(PASSAGE PROVIDED begins)

I continually find myself wishing I still had Stoma Stan.  

Friday, October 3, 2008

Poopless

Things have been getting better.  I ate yesterday and no vomiting.  Still having pooping issues though.  I was all prepared for the massive diarrhea post take-down.  I was ready to be a slave to the bathroom.  But nope, not me.  I barely poop.  It's like my body doesn't know how.  I'm off to pick up more grape juice and some pear juice (as recommended, I'll report back if it helps) If my new plumbing doesn't figure out how to eliminate my waste here in the next day or two, we will back to where we were last Wed.  I honestly believe it is due to a stricture.   Which means this won't get better until I go in for a dilation with the doc.  Great.  

Thursday, October 2, 2008

Yodeling in the Porcelain Canyon

Within minutes of pressing enter on last nights update, things got worse, fast.  I began vomiting. After an abdominal surgery, vomiting is a very bad omen.  Between upchucks, I put a call into my surgeon's on-call number.  When he called me back, he felt that it was a good sign that the Milk of Mag had opened the poop gates.  He gave me the option of riding out this storm at home or being admitted to the hospital.  He said about 50% of blockage cases work themselves out.   If we were to go to the hospital they would give me an iv and the dreaded NG tube and then it would be a wait and see.  So, we chose to play wait and see at home.  After stopping all food and drink the vomiting stopped.

(PASSAGE PROVIDED ends)
(PROVIDED INFORMATION begins)

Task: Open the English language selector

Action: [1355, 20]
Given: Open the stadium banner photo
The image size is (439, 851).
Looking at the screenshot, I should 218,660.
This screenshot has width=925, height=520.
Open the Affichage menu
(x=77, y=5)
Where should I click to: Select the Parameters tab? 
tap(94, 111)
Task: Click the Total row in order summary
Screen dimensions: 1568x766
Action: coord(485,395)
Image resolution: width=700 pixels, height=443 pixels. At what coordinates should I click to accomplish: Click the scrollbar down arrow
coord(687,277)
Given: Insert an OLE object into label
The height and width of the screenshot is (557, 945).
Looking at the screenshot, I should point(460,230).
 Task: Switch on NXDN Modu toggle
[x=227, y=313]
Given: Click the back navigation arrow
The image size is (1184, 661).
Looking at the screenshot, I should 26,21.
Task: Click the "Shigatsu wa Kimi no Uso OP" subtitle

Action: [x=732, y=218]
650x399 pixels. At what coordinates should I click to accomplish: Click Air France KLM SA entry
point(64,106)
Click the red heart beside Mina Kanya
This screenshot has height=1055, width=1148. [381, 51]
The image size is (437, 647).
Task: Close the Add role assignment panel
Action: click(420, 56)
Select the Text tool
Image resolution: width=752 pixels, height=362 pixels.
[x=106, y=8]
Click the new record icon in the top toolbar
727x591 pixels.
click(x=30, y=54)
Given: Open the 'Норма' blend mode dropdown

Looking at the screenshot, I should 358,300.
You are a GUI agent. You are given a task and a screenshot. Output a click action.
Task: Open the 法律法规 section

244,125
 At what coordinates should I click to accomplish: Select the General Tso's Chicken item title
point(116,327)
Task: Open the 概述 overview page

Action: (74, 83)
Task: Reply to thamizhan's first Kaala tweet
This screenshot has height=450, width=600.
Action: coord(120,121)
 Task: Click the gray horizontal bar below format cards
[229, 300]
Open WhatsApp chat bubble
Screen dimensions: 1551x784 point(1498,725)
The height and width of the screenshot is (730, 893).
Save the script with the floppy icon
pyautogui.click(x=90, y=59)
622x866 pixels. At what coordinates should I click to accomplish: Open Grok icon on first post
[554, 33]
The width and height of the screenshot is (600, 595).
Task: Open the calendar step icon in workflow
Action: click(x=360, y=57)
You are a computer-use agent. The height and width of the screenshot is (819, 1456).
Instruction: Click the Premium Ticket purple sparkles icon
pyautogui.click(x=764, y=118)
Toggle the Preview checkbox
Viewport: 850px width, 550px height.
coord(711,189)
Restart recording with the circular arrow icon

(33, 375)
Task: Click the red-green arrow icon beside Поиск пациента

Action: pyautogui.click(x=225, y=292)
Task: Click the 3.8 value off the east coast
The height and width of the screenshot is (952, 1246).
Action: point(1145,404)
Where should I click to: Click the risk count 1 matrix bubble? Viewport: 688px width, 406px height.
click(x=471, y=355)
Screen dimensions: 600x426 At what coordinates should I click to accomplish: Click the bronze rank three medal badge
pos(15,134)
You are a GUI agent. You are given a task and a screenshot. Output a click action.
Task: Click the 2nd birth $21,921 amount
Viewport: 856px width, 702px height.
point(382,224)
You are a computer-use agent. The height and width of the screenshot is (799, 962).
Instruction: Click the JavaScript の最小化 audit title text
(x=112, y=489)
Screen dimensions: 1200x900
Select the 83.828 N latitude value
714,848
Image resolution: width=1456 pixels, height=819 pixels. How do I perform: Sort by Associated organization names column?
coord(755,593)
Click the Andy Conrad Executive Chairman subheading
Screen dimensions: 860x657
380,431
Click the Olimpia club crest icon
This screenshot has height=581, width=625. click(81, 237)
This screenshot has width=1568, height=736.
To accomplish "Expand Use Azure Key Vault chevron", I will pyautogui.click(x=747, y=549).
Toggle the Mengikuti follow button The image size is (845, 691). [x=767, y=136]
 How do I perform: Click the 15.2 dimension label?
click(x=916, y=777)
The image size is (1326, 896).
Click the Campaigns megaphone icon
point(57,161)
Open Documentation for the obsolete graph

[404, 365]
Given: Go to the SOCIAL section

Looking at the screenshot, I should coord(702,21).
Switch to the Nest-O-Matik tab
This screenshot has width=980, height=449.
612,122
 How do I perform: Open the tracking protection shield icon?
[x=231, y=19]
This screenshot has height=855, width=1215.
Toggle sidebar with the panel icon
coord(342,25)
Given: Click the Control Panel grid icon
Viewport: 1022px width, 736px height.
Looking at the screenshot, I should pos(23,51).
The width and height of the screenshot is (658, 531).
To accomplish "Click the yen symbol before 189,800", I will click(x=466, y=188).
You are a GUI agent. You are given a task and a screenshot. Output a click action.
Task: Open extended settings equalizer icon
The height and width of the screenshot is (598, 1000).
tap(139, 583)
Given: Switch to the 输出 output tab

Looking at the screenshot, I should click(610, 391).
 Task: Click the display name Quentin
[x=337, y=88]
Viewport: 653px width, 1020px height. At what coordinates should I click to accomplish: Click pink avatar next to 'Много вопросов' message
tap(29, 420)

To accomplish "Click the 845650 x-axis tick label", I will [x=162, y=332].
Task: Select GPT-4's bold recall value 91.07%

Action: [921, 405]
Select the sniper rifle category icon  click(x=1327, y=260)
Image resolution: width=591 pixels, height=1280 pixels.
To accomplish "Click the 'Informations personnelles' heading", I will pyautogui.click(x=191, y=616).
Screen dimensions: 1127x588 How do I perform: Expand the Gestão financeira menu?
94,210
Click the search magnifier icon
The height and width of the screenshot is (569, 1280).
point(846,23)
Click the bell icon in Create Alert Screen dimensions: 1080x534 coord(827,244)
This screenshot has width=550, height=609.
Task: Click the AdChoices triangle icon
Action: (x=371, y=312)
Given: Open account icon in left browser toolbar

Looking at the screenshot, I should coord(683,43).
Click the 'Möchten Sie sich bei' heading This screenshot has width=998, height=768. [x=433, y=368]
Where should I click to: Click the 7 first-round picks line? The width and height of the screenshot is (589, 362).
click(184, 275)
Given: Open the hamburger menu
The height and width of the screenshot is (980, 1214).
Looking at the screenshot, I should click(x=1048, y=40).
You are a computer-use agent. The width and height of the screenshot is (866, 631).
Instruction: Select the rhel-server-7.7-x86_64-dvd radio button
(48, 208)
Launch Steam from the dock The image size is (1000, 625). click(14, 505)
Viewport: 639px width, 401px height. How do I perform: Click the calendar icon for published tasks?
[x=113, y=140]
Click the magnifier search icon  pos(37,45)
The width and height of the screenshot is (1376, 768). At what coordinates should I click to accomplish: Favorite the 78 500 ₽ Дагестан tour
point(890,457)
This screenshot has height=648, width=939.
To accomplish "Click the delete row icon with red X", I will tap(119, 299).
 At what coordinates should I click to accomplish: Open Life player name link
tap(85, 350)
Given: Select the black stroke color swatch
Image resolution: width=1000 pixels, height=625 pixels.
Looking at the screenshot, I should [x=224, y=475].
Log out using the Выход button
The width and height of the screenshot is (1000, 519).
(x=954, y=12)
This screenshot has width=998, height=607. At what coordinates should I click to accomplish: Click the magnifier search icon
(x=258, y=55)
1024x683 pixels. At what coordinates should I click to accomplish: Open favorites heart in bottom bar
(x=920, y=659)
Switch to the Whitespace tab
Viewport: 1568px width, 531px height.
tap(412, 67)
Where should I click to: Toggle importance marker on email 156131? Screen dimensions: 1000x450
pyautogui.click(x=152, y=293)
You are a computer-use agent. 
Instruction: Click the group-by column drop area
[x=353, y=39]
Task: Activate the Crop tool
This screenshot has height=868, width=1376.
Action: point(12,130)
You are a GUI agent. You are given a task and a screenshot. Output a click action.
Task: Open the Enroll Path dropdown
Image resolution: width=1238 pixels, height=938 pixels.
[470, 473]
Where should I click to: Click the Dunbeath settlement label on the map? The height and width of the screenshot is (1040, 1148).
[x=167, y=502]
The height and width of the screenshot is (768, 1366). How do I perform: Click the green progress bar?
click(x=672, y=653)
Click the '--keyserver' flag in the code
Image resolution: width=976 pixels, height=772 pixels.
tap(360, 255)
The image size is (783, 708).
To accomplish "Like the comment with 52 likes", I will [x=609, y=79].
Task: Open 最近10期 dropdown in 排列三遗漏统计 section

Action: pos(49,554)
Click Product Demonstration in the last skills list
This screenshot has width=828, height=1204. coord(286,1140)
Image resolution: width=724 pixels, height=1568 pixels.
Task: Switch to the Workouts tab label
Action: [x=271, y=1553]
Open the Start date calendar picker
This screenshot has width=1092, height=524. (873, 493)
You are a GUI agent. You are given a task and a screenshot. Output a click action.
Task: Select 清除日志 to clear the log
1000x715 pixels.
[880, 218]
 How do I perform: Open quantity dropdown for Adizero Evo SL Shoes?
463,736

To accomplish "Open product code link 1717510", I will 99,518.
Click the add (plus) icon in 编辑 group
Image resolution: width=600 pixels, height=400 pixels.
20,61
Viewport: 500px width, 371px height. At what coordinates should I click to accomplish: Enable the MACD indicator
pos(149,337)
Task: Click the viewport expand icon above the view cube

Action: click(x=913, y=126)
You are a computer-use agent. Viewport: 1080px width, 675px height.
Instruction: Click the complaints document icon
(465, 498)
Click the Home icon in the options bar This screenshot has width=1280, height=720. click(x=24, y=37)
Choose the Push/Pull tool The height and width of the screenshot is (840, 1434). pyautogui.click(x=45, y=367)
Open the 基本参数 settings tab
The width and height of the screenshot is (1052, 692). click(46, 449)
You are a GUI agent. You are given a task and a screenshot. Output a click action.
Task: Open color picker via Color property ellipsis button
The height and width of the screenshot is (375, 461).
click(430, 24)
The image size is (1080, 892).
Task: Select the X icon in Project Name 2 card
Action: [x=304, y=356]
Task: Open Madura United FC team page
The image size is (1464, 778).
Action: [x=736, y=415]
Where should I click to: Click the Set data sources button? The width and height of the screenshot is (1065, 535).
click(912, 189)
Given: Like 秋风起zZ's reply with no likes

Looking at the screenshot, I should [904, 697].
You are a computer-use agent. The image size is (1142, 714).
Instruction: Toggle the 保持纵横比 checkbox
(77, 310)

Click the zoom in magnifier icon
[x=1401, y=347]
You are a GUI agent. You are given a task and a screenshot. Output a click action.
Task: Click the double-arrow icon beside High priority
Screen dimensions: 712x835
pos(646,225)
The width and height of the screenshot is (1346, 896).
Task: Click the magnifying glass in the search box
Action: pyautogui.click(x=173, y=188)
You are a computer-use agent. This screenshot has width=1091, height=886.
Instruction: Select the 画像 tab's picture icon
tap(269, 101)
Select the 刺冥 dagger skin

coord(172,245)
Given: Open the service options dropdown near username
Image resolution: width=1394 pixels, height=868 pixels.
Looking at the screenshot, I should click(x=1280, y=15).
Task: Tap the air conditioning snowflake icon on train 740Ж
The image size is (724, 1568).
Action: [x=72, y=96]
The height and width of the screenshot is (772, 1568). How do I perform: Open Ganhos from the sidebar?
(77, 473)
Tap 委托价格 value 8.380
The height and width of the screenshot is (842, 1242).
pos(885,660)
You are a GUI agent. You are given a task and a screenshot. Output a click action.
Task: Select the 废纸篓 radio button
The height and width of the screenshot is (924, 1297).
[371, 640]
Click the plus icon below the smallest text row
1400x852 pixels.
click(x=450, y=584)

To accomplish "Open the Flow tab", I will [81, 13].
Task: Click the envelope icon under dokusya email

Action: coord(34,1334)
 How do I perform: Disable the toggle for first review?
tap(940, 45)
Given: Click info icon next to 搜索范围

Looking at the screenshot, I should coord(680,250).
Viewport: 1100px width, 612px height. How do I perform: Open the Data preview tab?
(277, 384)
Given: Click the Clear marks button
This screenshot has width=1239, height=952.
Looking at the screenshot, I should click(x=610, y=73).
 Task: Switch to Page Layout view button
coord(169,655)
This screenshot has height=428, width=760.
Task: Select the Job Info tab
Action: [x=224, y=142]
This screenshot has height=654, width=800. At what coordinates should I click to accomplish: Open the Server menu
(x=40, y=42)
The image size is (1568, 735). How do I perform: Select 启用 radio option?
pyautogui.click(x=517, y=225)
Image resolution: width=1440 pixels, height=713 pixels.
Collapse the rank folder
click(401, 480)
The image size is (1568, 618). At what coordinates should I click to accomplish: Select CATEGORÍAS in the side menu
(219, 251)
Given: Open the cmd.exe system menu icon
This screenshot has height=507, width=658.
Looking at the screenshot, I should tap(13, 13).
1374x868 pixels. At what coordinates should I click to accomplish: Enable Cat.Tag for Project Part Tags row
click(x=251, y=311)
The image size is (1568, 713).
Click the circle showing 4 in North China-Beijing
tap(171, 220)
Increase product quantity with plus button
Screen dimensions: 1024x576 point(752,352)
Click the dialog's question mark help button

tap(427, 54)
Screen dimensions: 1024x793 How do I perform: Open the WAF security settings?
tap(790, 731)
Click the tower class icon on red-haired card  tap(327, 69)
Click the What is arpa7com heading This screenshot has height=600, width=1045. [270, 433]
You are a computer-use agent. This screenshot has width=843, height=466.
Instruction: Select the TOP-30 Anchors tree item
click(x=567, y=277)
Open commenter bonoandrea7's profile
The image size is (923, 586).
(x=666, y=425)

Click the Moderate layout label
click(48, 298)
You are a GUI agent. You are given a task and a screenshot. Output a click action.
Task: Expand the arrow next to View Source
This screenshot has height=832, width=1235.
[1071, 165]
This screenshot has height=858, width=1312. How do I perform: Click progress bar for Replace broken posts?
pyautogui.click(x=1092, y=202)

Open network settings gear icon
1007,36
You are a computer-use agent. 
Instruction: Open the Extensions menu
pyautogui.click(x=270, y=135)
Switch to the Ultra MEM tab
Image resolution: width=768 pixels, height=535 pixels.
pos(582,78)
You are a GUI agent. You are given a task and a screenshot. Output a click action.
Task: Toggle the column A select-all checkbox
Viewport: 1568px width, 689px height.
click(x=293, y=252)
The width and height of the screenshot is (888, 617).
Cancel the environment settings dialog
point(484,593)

(PROVIDED INFORMATION ends)

> **TASKS TO CARRY OUT**
[1] According to the blog entries about recovering from surgery, what share of blockage cases did the surgeon say work themselves out?
[2] Pick up the blog entries about recovering from surgery where they stop, keeping the same voice.

> **TASK-BY-TASK OUTPUTS**
[1] About 50%.

[2]
It was a long night in the Stolen Colon household.  Fast forward to this morning.  I am a bit nervous to put anything into my stomach.  Needless to say I'm back on a all liquid diet this morning. 
 I'll update if anything exciting happens.  

Wednesday, October 1, 2008

Update the Flood Gates Have Opened

The milk of mag worked.  

Poop Watch '08

My bowels have made very little progress.  Yesterday evening I started to have very small poops, were talking mouse turds here.  I hoped it was a sign things were moving.  But nope.  It was just a tease.  I put  a call into my surgeon,  he said to try some Milk of Magnesia and to call back in 6 hours with a detailed report.  Hopefully things are just backed up and this works.  Otherwise, I would have to come in.  It could mean there is something structurally wrong with the new plumbing.  

I feel emotionally wore out, drained.  I'm tired of all this.  I want to be human again.  I want to feel whole and not broken.  I just want to get back to my life.  

I'll update if there are any new developments in the toilet bowl.